If you have ever had the thought, “Thank god I’m not black,” you have privilege.
I think white people often reject being told they have privilege out of a sense of a sense of guilt. Or rather, a desire to avoid being found guilty. “I’m not racist. I’m not keeping people of color down. I’m not doing anything.”
Not doing anything is the entire point.
Privilege is something bestowed upon you by society. Having privilege doesn’t make you guilty by virtue of having it. You’re not responsible for all of society’s injustices, but that’s what white people hear when they’re told they have it. Hence, the aversion.
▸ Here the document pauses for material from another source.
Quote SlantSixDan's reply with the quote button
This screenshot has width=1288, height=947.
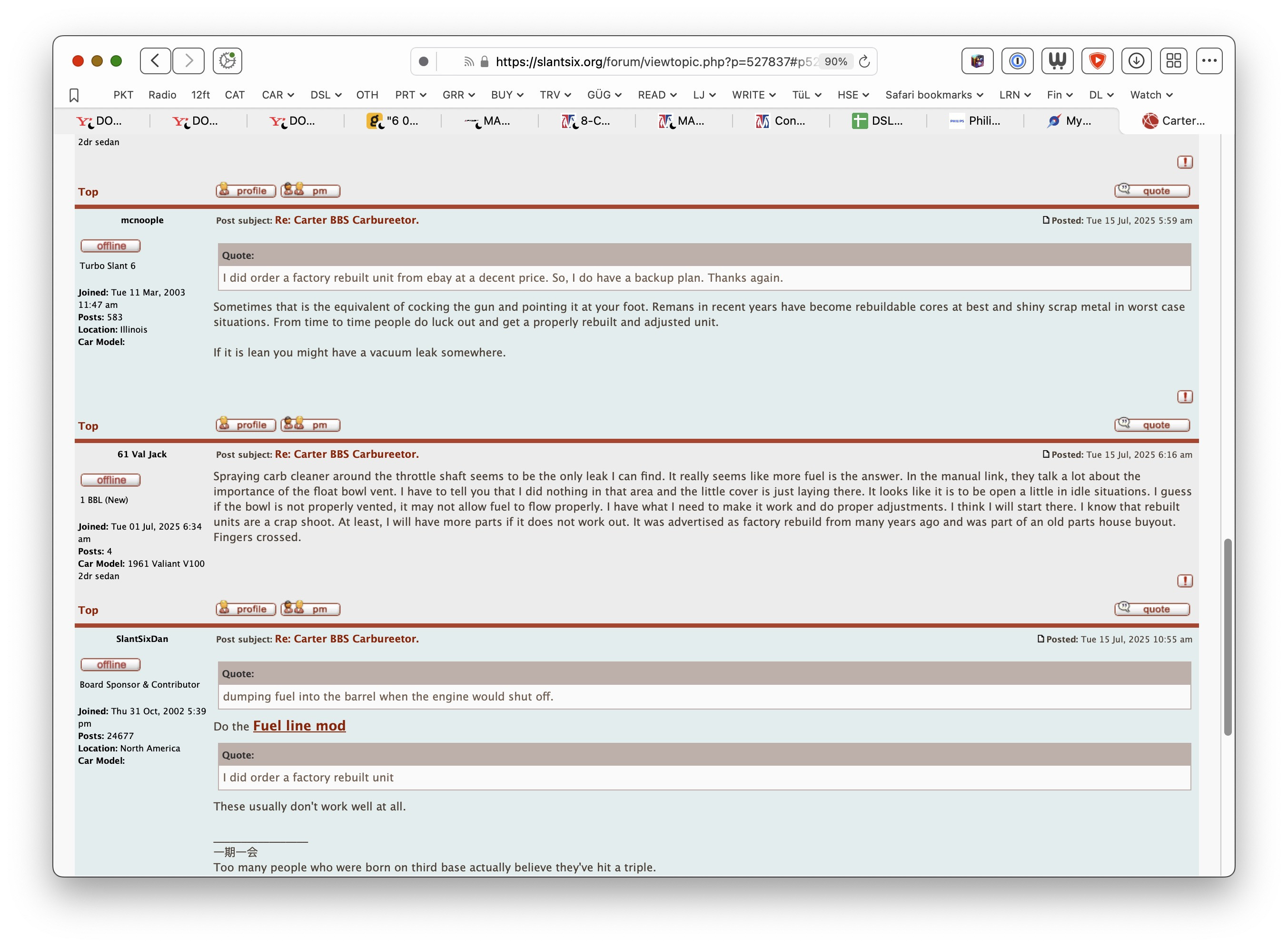click(1152, 609)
The response is what really matters. Does knowing that life is hard for some people because of their skin color affect your behavior? Does injustice motivate you to use your privilege to make other people’s lives better?
Being black in America sucks. I’m biracial and am under no illusions that my life has been privileged because I pass for white. It’s important to listen to the stories of people who are battling against systemic oppression. It’s important to help lift up their voices.
It’s very easy to assume that life in wine country is peachy for all. Libations, perfect weather and smiles aplenty. The tasting room is put forth as a space for curiosity, hospitality and inclusion.
Reading about J’nai Gaither’s experience as a woman of color in the wine industry provides an important glimpse into the world of people who do not enjoy privilege. The perpetual condescension and micro-regressions, a thousand tiny cuts spilling blood. Though we may not see the spatter, it stains our community nonetheless.